The players also filled out a questionnaire about such factors as frequency of heading and prior concussions, and completed a number of tests to measure their thinking and memory skills.

The researchers found that there appears to be a threshold for harm from heading. Below that threshold, there wasn't as much risk, but there was significantly more risk of brain changes above it. In this study, the threshold was between 885 and 1,550 headers a year for brain changes, and higher than 1,800 headings a year for changes in memory scores.

Lipton said these findings were independent of past concussions.

"People can take some degree of trauma. Not everyone who bumps their head on a cabinet will have concussion symptoms. The question is how much does it take to have a lasting injury? And, that remains an open question, especially in children," said Lipton.

Because kids' brains are developing, they might be more susceptible to injuries, noted Lipton. But, on the other hand, he pointed out, children's brains are also quite adaptable and can recover more easily from conditions such as stroke than adult brains can.

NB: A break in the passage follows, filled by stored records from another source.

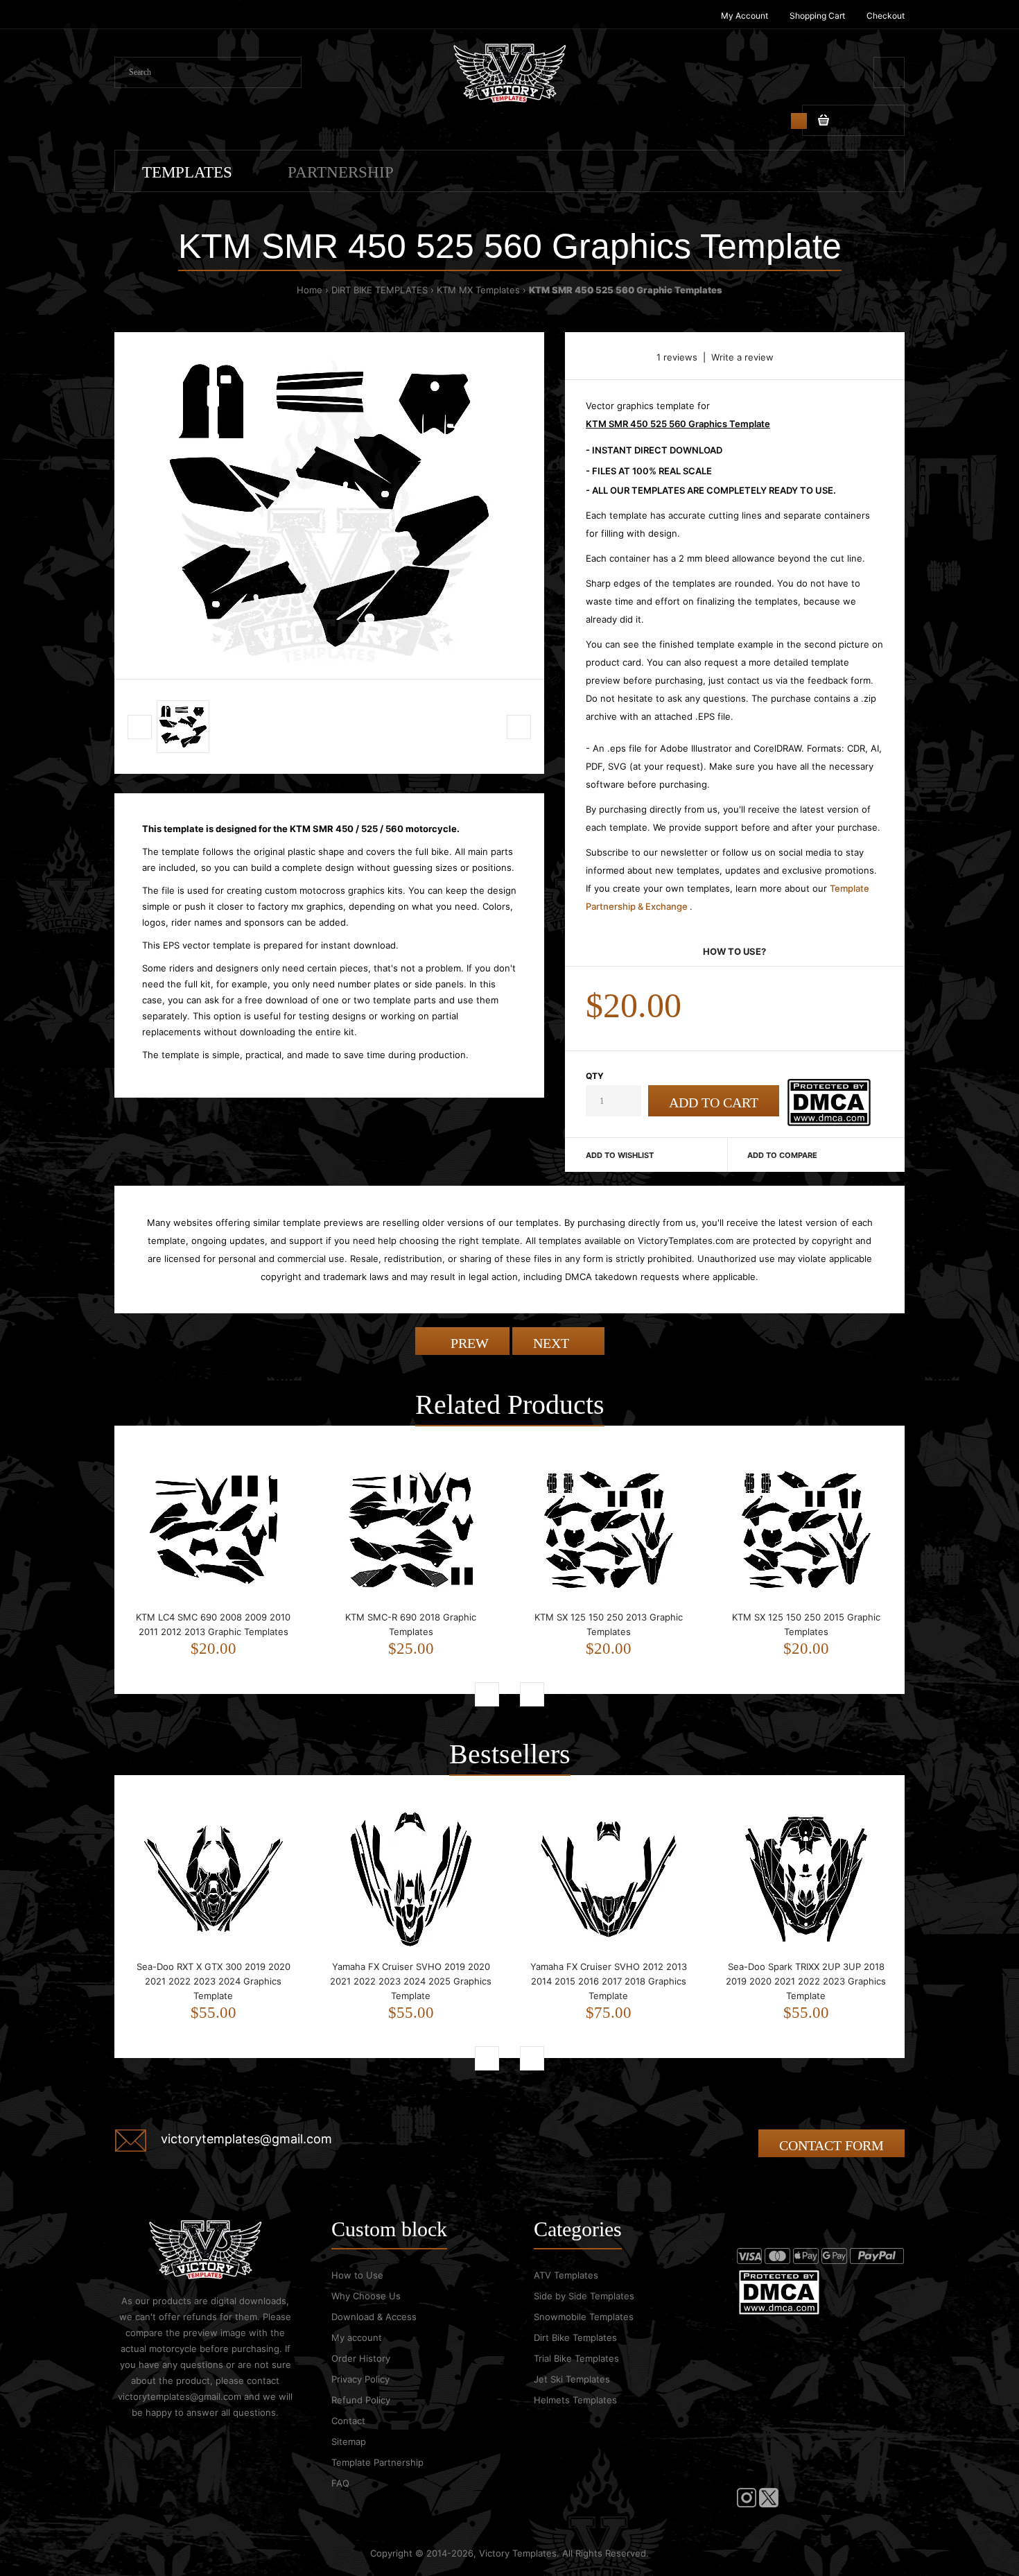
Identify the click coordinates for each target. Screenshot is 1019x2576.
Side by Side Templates (584, 2295)
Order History (360, 2358)
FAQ (340, 2483)
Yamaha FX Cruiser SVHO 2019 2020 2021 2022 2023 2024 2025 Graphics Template (410, 1981)
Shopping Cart (817, 15)
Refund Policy (360, 2399)
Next (553, 1343)
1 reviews (676, 357)
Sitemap (348, 2441)
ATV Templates (566, 2275)
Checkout (885, 15)
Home (309, 289)
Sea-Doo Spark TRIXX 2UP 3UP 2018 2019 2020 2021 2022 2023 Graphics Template (806, 1981)
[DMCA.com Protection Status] (829, 1122)
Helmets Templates (575, 2399)
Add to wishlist (620, 1155)
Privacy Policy (360, 2379)
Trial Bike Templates (576, 2358)
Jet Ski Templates (572, 2379)
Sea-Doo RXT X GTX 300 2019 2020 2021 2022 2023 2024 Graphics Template (213, 1981)
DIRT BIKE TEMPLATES (379, 289)
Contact (348, 2420)
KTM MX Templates (478, 289)
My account (356, 2337)
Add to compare (782, 1155)
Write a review (742, 357)
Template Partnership (377, 2462)
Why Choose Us (366, 2295)
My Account (744, 15)
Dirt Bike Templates (575, 2337)
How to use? (734, 951)
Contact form (831, 2145)
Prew (468, 1343)
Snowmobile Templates (584, 2316)
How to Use (357, 2275)
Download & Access (374, 2316)
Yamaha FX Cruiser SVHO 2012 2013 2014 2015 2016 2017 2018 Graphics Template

One expert noted that the study showed that even minor insults to the brain can have lasting effects.

"This study shows that even if you don't have a concussion or a noticeable injury, if you look close enough at the brain, you can see changes. The evidence from these adults seems reasonably compelling that these minor heading events accumulate over time," said Dr. Michael Bell, director of pediatric neurocritical care at Children's Hospital of Pittsburgh.